■ Task requirements
1. In the new media excerpt, copy the part that opens with the words containing "Well in 2014" and closes with "information and media.".
2. Decide whether each statement agrees with the new media excerpt: (a) Disney lobbied to lengthen copyright periods. (b) Netflix, Hulu, Apple and Amazon have raised subscriber numbers for traditional cable television. (c) Big media brands often reference blog platforms when reporting their stories. Answer yes or no for each, quoting the words of the excerpt that settle it.
3. According to the new media excerpt, why have subscriber numbers for traditional cable television fallen?

■ Extract
----------

Today when Disney is mentioned to modern entrepreneurs it usually reviles a sense of hatred as a company that stands for everything that is wrong with corporate America and the media today. Disney has fought and lobbied successfully over the years to lengthen Copyright periods to what is derisively known as the Mickey Mouse Protection Act. This means as it stands any work created on or after 1923 still has protection up until 2019 at least when they were due to expire starting in 1998 and go into the public domain. It also has long been critiqued for promoting through film, tv, news and print a version of the US that is evermore far from the reality of the racially, ethnically, religiously and culturally diverse nature of the US that exists today.
Well in 2014 we now have a whole range of new media companies appearing on the web and mobile that are fast becoming our primary source of information and media.
- Facebook, Twitter and to a lesser extent LinkedIn are many people’s primary source for first learning about, discovering and then on sharing news and information items
- Online or Mobile first newspapers, aggregators and e-magazines like Huffington Post, Buzzfeed, TechCrunch, Flipboard, Mashable, PandoDaily, Business Insider and Upworthy dominate the links that people first read news and apps people turn to for real time news that is both general and niche focussed
- Blog platforms from Blogger, WordPress, Medium & Tumblr have created the self journalist paradigm allowing all of us to be reporters and analysts wherever and whoever we are and is often the sources the big media brands reference when reporting their stories
- Photo and Video sharing platforms like Instagram, Vine, Pinterest, YouTube and more recently Snapchat that really harness the power of the smartphone and mobile computing era we are now in allow forms of media consumption and advertising that we are only just in the infancy of experiencing
- Netflix, Hulu, Apple & Amazon have provided an a l’carte way of consuming videos based on user choice and schedule which has decimated subscriber numbers for traditional Cable television. This has also happened in the music and radio industry as well with Apple leading the way again and numerous new platforms like Pandora, Spotify, Rdio, Songza and Swell building upon this new paradigm. Then there are companies like Aereo and Nimble.tv which attach the cable and pay TV infrastructure at its core.

----------

[Collected data]
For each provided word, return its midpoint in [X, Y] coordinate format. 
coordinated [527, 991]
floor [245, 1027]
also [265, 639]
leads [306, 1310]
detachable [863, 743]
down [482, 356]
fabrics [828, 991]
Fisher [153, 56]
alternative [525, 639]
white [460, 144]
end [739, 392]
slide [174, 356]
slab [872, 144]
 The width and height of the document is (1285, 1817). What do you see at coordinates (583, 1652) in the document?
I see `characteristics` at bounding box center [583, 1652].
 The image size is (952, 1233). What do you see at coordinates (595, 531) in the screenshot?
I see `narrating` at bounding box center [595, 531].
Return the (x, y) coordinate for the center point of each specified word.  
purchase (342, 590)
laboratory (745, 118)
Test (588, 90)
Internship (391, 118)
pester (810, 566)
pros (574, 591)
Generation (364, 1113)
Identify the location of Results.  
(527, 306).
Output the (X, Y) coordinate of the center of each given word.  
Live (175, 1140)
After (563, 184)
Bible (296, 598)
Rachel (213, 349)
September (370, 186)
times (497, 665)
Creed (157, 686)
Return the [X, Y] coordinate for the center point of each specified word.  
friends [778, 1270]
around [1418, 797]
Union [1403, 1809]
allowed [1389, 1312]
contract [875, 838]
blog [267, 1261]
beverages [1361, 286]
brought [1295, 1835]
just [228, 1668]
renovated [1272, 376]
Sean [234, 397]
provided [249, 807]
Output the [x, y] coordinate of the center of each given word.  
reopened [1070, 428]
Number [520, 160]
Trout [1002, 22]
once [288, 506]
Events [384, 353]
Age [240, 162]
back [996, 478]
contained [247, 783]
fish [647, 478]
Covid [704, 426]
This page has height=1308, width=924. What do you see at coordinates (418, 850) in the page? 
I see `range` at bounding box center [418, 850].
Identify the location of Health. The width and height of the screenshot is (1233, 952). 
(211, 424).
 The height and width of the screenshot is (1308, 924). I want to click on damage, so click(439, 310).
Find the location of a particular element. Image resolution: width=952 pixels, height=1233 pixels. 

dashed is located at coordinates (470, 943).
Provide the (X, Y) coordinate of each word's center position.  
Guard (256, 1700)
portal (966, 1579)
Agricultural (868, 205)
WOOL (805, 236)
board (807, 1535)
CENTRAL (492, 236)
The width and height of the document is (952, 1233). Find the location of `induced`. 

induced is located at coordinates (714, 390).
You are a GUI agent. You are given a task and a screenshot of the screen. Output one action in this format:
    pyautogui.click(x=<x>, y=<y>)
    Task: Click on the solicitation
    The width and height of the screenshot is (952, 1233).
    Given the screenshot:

----------

■ Exercise responses
1.
Well in 2014 we now have a whole range of new media companies appearing on the web and mobile that are fast becoming our primary source of information and media.

2.
(a) Yes: "Disney has fought and lobbied successfully over the years to lengthen Copyright periods"
(b) No: "which has decimated subscriber numbers for traditional Cable television"
(c) Yes: "is often the sources the big media brands reference when reporting their stories"

3. Netflix, Hulu, Apple and Amazon have provided a way of consuming videos based on user choice and schedule. This has decimated subscriber numbers for traditional cable television.